ISRAEL akan mengeluarkan 16.000 izin lagi bagi warga Palestina dari Tepi Barat yang diduduki untuk bekerja di industri konstruksi dan hotelnya. Dengan demikian total warga Palestina tersebut menjadi lebih dari 100.000.

“Israel bermaksud untuk menambah 15.000 pekerja jatah warga Palestina di Yudea dan Samaria (Tepi Barat selatan dan utara) yang bekerja di bidang konstruksi,” kata badan militer Israel yang bertanggung jawab untuk urusan sipil di wilayah Palestina yang diduduki, COGAT, pada Rabu (28/7). Adapun 1.000 izin lain, tambahnya, akan dikeluarkan untuk warga Palestina yang bekerja di hotel-hotel Israel.

Dikatakan seorang pejabat keamanan yang berbicara dengan syarat anonim kepada AFP, izin baru itu akan menambah jumlah warga Palestina yang diizinkan bekerja di Israel menjadi 106.000. Sekitar 30.000 di antara warga Palestina tersebut diizinkan untuk bekerja di permukiman Yahudi di Tepi Barat.

Pengumuman itu menyusul diskusi antara Menteri Pertahanan Israel Benny Gantz dan Presiden Palestina Mahmud Abbas. Pemerintah Israel, kata sumber keamanan itu, diperkirakan menyetujui hal itu pada pekan depan. “Kami ingin menerapkannya secepat mungkin. Itu untuk kepentingan kedua belah pihak,” tambahnya.

Pekerjaan di Israel menawarkan upah yang lebih tinggi daripada di wilayah yang dikelola Palestina di Tepi Barat.

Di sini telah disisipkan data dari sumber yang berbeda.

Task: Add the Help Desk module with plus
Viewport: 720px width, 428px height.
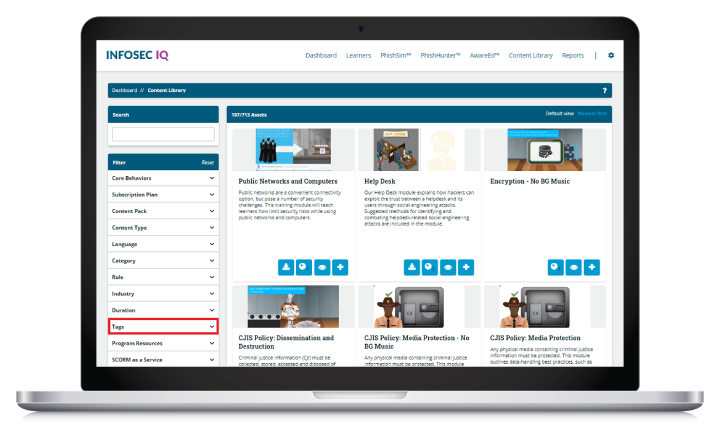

Meskipun demikian, para pekerja Palestina mengeluh bahwa mereka tidak dibayar sebanyak rekan-rekan Israel mereka atau menikmati perlindungan tenaga kerja yang serupa.

Kepala COGAT, Mayor Jenderal Rassan Alian, mengatakan izin kerja tambahan itu akan memperkuat ekonomi Israel dan Palestina. Sebagian besar izin kerja akan berkontribusi pada stabilitas keamanan di wilayah Yudea dan Samaria.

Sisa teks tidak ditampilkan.